### Data listing
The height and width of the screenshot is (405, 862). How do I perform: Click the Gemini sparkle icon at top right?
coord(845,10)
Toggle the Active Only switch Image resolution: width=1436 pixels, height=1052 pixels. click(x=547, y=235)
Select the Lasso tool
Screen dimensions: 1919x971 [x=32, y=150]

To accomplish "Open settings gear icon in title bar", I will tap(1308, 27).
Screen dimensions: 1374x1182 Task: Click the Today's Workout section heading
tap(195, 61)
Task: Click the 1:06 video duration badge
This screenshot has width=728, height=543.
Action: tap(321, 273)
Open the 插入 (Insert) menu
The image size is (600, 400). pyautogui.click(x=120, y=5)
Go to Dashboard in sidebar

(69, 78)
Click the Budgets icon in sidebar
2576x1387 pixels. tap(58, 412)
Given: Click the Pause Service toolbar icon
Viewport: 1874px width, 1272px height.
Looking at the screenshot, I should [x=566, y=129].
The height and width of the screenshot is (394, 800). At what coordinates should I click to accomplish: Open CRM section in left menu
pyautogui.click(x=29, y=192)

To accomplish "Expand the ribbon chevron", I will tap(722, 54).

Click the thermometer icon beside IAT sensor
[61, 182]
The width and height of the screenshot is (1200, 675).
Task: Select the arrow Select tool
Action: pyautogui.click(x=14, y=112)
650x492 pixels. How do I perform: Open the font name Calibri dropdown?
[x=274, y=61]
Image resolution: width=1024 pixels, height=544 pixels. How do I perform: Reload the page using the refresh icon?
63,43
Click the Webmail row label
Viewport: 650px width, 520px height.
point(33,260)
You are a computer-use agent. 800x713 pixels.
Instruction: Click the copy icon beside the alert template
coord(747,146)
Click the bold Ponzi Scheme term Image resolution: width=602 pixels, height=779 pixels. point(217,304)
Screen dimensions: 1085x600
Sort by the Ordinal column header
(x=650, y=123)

### Task
Find the lines in the records that contain the word "will", then copy every one of them.

### Problem solution
To accomplish "Open settings gear icon in title bar", I will tap(1308, 27).
To accomplish "Expand the ribbon chevron", I will tap(722, 54).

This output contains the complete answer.